Tag Archives: auxetic materials

Islamic art inspires stretchy metamaterials

A March 16, 2016 article by Jonathan Webb for BBC (British Broadcasting Corporation) News Online describes research on metamaterials from McGill University (Montréal, Canada),

Metamaterials are engineered to have properties that don’t occur naturally, such as getting wider when stretched instead of just longer and thinner.

These perforated rubber sheets made by a Canadian team do just that – and then remain stable in their expanded state until they are squeezed back again.

Such designs could help make expandable stents or spacecraft components.

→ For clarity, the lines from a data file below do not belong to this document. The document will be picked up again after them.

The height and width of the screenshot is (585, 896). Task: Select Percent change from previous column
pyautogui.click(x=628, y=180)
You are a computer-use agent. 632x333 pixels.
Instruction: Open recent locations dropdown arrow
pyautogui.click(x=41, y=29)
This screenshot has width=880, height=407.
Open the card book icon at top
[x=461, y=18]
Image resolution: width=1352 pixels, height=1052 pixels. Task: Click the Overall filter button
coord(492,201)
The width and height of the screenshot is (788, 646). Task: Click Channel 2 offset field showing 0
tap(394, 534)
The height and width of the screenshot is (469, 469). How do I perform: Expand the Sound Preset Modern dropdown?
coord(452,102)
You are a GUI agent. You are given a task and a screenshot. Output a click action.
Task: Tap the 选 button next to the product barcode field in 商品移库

“In conventional materials, when you pull in one direction it will contract in other directions,” said Dr Ahmad Rafsanjani, from McGill University in Montreal.

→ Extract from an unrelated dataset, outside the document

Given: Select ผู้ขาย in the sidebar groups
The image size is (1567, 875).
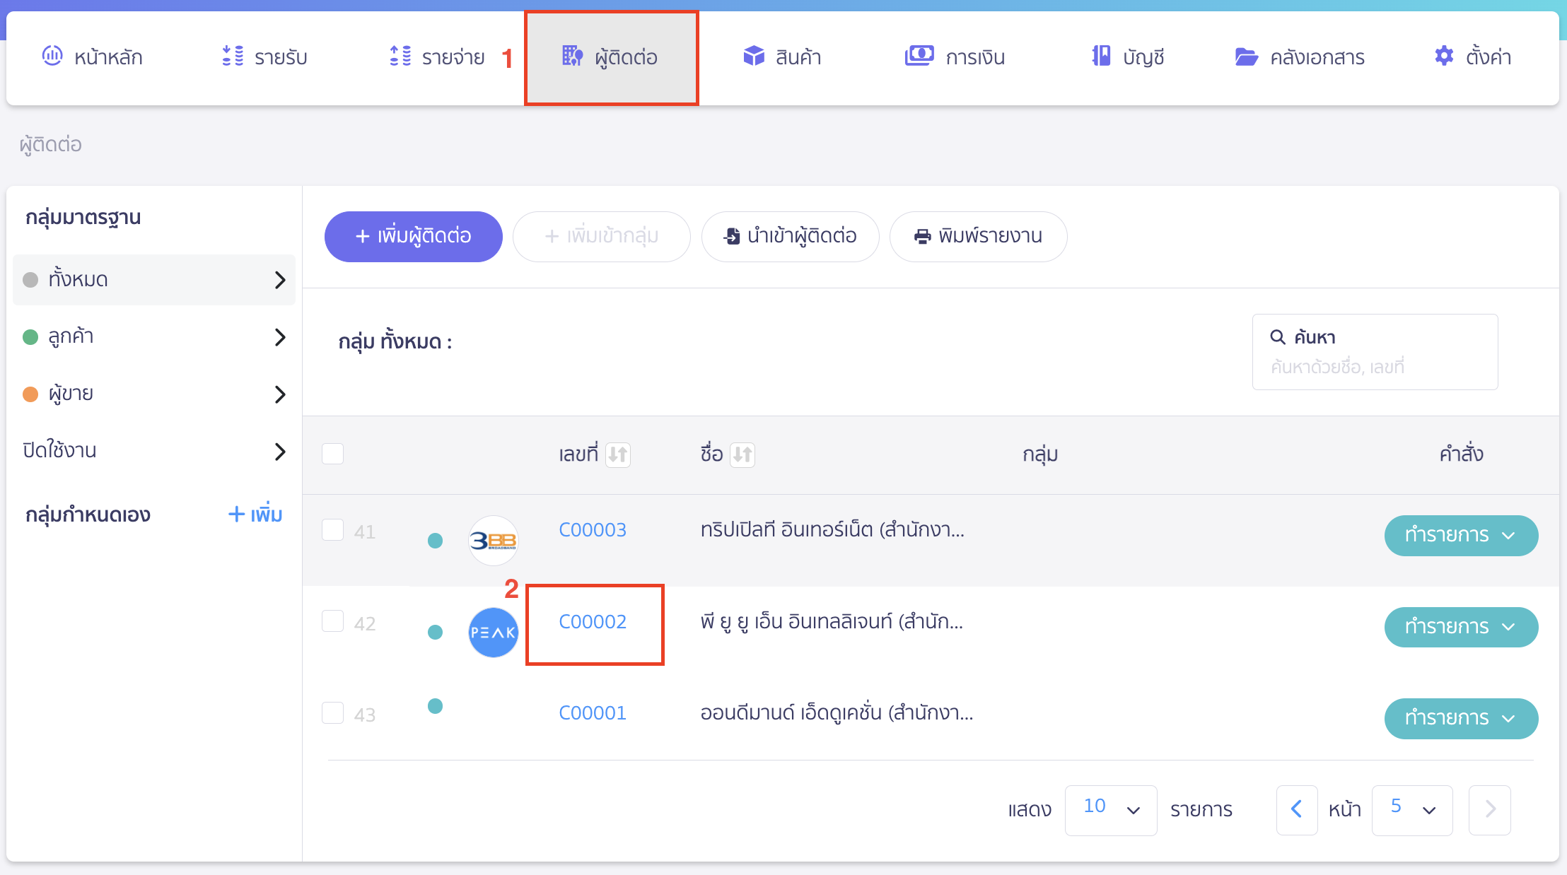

“But with ‘auxetic’ materials, due to their internal architecture, when you pull in one direction they expand in the lateral direction.”

A March 16, 2016 article by Shannon Hall in the New Scientist provides more details,

This property comes from their geometric substructure, which when stationary looks like a series of connected squares. When the squares turn relative to each other, however, the material’s density lowers but its thickness increases, allowing it to grow when stretched.

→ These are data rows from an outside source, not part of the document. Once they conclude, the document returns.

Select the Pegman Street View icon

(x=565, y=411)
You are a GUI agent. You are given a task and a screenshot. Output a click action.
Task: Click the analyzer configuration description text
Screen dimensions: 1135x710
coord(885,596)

But this twisting means that the materials lose their original shape as they expand. So Ahmad Rafsanjani and Damiano Pasini of McGill University in Montreal, Canada, set out to create a material that would grow when stretched yet keep its form.

To do this, they turned to a beautiful kind of geometry.

“There is a huge library of geometries when you look at Islamic architectures,” says Rafsanjani. The team picked their design from the walls of the Kharraqan towers, two mausoleums built in 1067 and 1093 in the plains in northern Iran.

Both Webb’s and Hall’s articles are embedded with images of the architecture. There’s also a New Scientist video demonstrating stretchability,

The researchers discussed this work in a presentation titled:  Multistable Compliant Auxetic Metamaterials Inspired by Geometric Patterns in Islamic Arts at the American Physical Society’s March 2016 meeting (March 14 – 18, 2016).